Yapacağınız siyaseti sevsinler!

Öyle rezil bir siyaset var ki ülkede kusmadan yaşayabiliyorsak hiçbir bomba etki etmez bize. Neden bombayla başladık yazıya, gelin en baştakinden başlayarak anlatayım durumu…

AKP Genel Başkanı ve aynı zamanda cumhurbaşkanlığı da yapan Recep Tayyip Erdoğan, İsrail’in sonraki saldırı durağının Türkiye olacağını söyleyerek, “Ne olur beni bir kez daha aday yapıp seçin” mesajı veriyor iç güçlere olmayan bombadan bahsederek.

Sanıyor ki kendisi yönetimindeki Türkiye istikrar abidesi. Şahsı yerine hiç kimse olmasaydı o koltukta ülke şu ankinden daha zengin, daha itibarlı ve daha hakkaniyetliydi haberi yok!

Ben yüreğini serinletecek bir bilgi vereyim; Türk ne Bedevi ne Arap ne Hamas ne Filistin ne Sisi ne Lübnan ne de İran’dır. İsrail’in paçası sıkmaz bize dalmaya dalarsa da görür ebesinin örekesini.

AKP Genel Başkanı ve aynı zamanda cumhurbaşkanlığı da yapan Recep Tayyip Erdoğan o lafı ettiği günden beri Borsa çakıldı, Nisan değerlerine geriledi.

İçte bir puan oyunu yükseltmek için ülkenin 6 ayını yok etmeye siyaset denmez, başka şey denir de ne dendiğini demem.

HANGİSİ CİDDİ HANGİSİ SİYASETEN!

Gelelim AKP Genel Başkanı ve aynı zamanda cumhurbaşkanlığı da yapan Recep Tayyip Erdoğan’ın ortağı, başkalarının ülküsü için kendi ülküsünü ayaklar altına alan Devlet Bahçeli ile AKP Genel Başkanı ve aynı zamanda cumhurbaşkanlığı da yapan Recep Tayyip Erdoğan’ın dümen suyundan ayrılamayan Özgür Özel’in muhabbetine.

Bahçeli kürsüden, “Vurun, kırın, dökün, asın, kesin” Mesajları veriyor.
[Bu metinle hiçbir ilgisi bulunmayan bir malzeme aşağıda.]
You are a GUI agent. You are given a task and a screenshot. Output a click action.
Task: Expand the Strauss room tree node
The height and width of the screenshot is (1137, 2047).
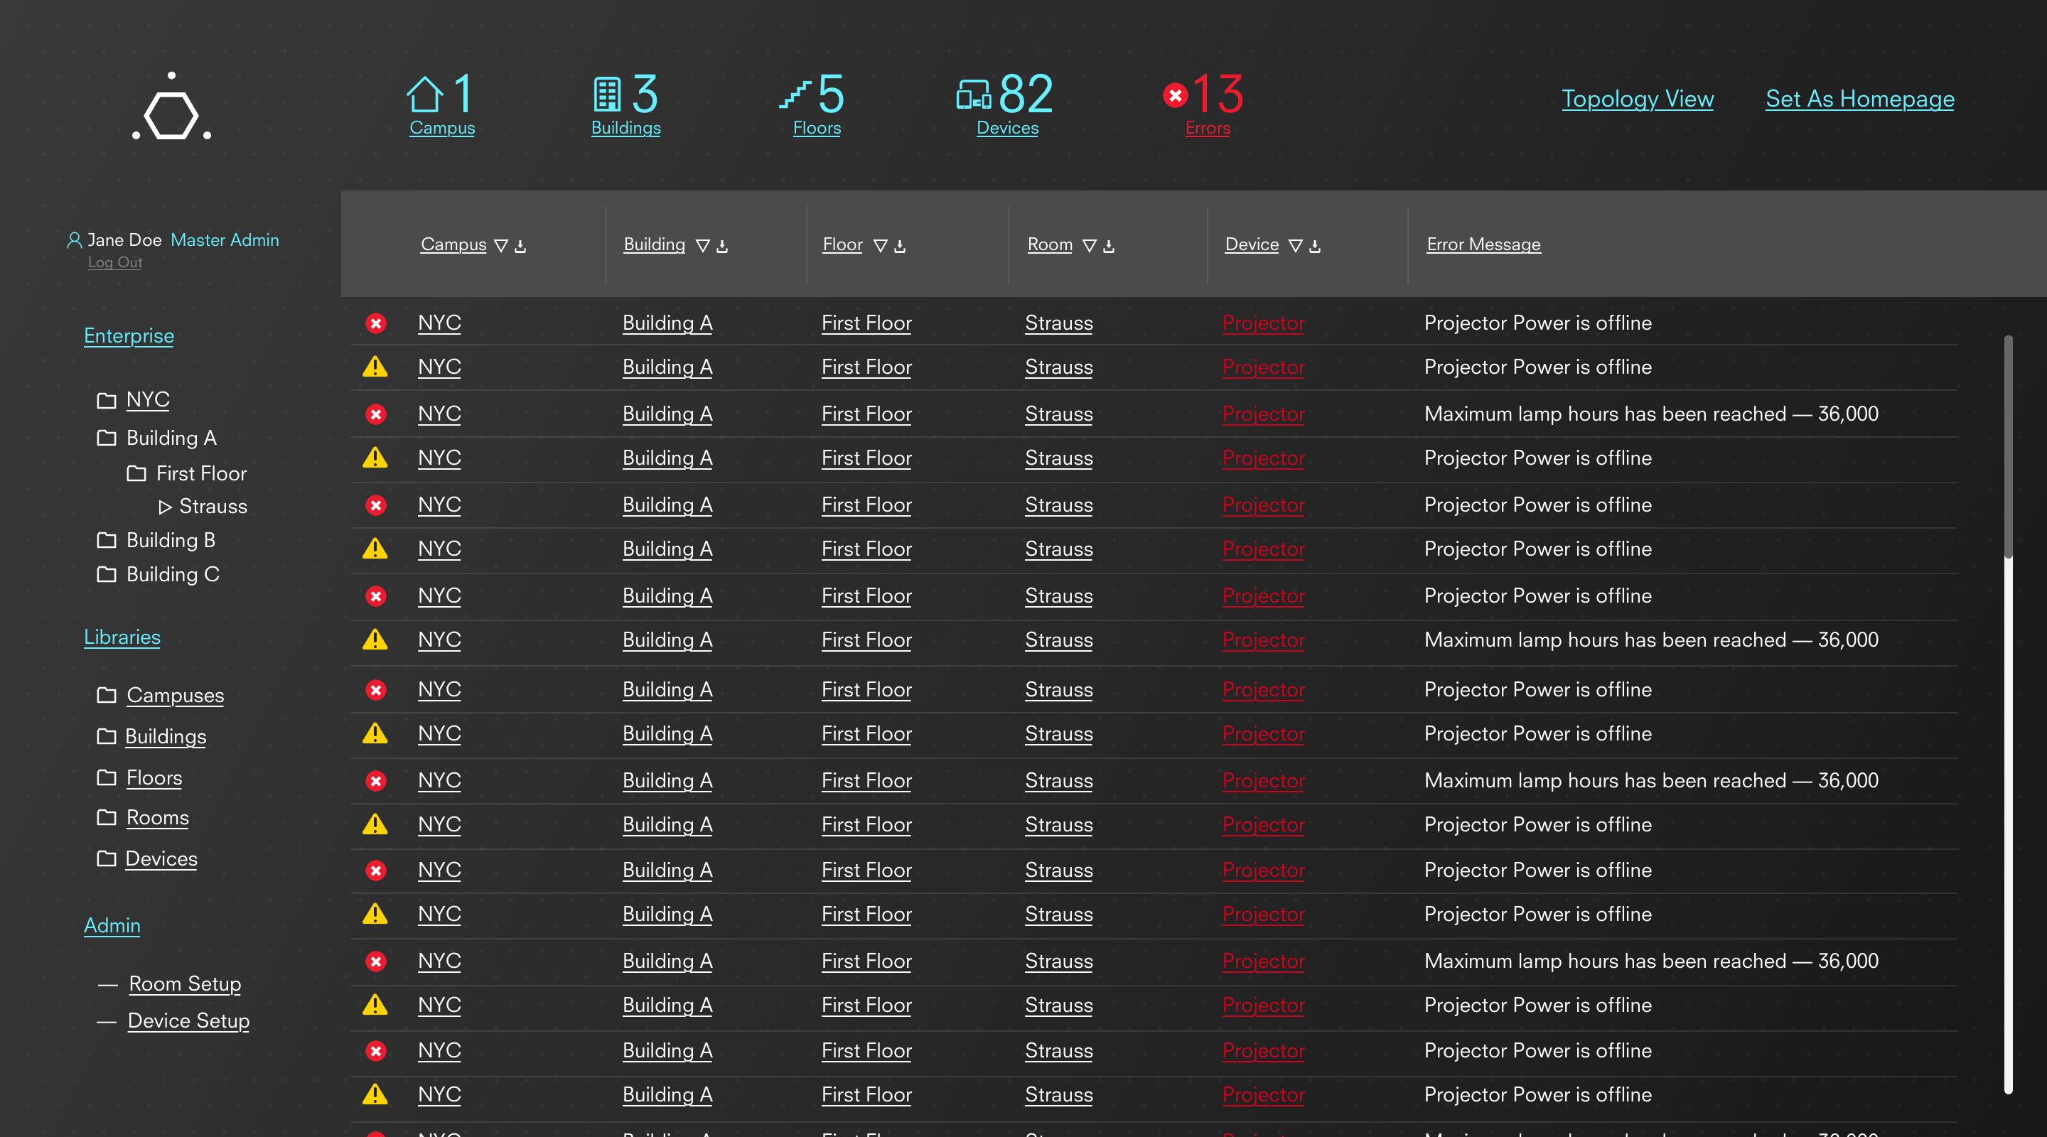165,507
Bir tek ana avrat sövmediği kalıyor. Sonra aşağıda karşılaştığı Özel’e, “Kırmadım değil mi, siyaseten sövdüm size” diyor. Öbürü de az önce o kadar hakaret yememiş gibi en kibar tabirle şirin şirin sırıtıp, “Yok canım, al bu da öbür yanağım” diyor.

AĞALAR BİZİMLE EĞLENİYOR!

Bu karaktetler kapılar kapanıp yalnız kaldıklarında bizle kafa bulmuyorlarsa ne olayım!
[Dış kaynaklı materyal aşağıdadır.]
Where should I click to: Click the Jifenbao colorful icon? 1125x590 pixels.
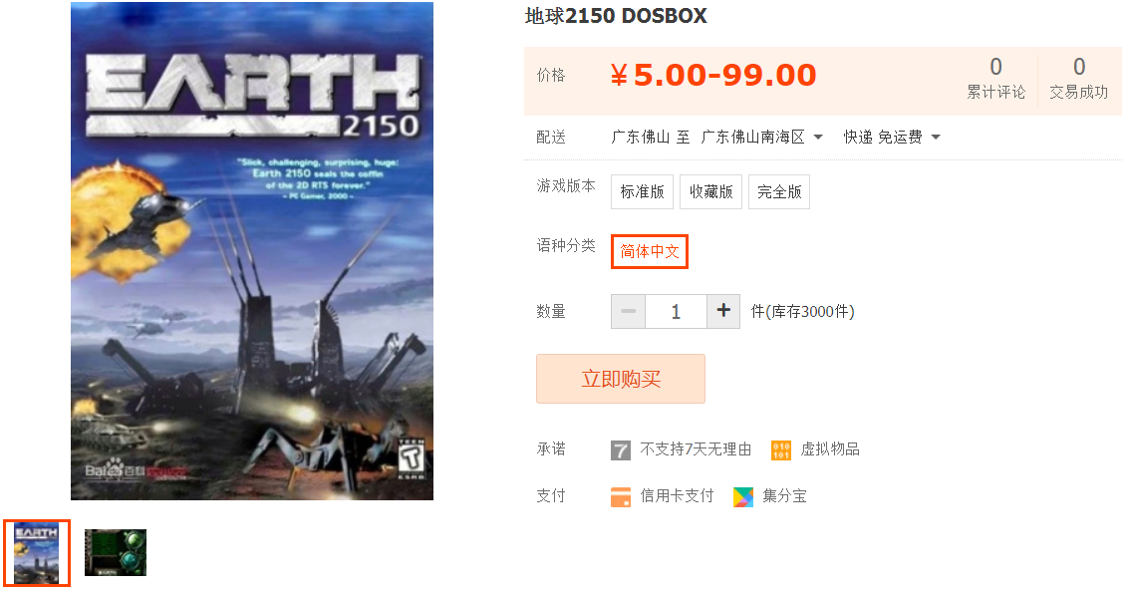tap(743, 496)
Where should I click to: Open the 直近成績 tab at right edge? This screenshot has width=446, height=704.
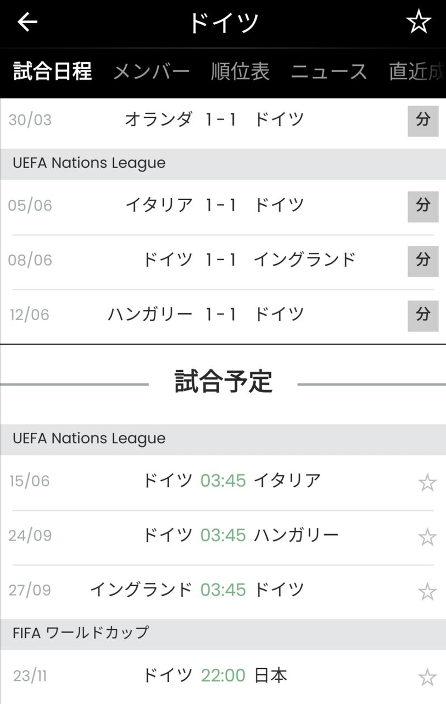point(416,72)
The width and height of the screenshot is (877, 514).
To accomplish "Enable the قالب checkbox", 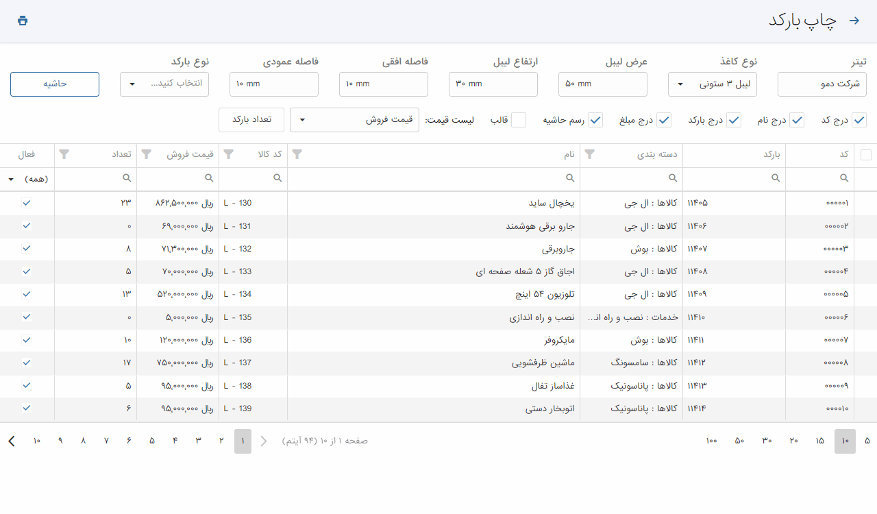I will (x=519, y=120).
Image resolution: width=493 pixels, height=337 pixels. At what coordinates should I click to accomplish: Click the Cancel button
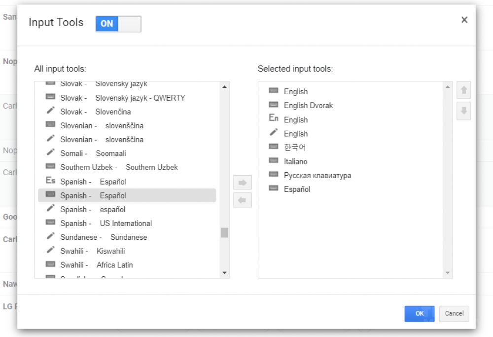[x=454, y=313]
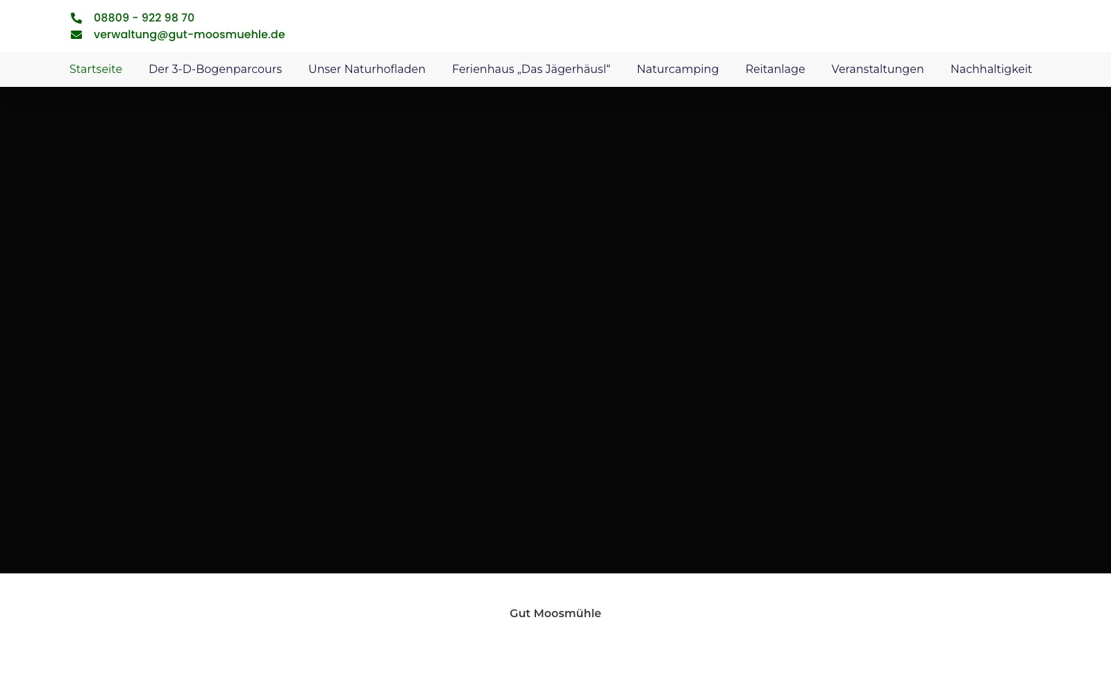Open the Ferienhaus „Das Jägerhäusl" page
Viewport: 1111px width, 695px height.
pyautogui.click(x=531, y=69)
“Sen şimdi bunu de ben de şunu söyleyeyim sonra öbürü de falanı söylesin, gül gibi geçinip gidelim” planlarıyla iktidar-muhalefet tiyatrosu sergiliyorlar.

O gitse bu gelse şu yancı olsa değişecek hiçbir şey olmayacak bu ülkede. 

Kısa bir örnek vereyim…

Türkiye’de yılda 9 milyar pet şişe satılıyor. Bu demek ki 9 milyar pet şişe de çöpe gidiyor. Yarısını kağıt toplayıcı çocuklar toplasa; atık kullanma kapasitemizin çok üzeri, 4.5 milyar pet şişe çöpümüz var. 

Mesela medeni ülkelerde pet şişenin icadıyla beraber geri dönüşüm otomatları da yerlerini aldılar. Bizde neden hâlâ yok o otomatlar, ya da bu otomatlardan söz eden bir siyasetçi?

Çünkü o otomatlar olsa her yıl 15-20 milyon ton çöp ithal etmeyeceğiz, onlar da avantadan olacaklar! 

İlerlemesine izin vermiyorlar ülkenin.

Ne kadar siyasetçi varsa hepsinin yenileriyle yer değiştirmeden ülkenin burnunun çamurdan çıkmasının ihtimali yok!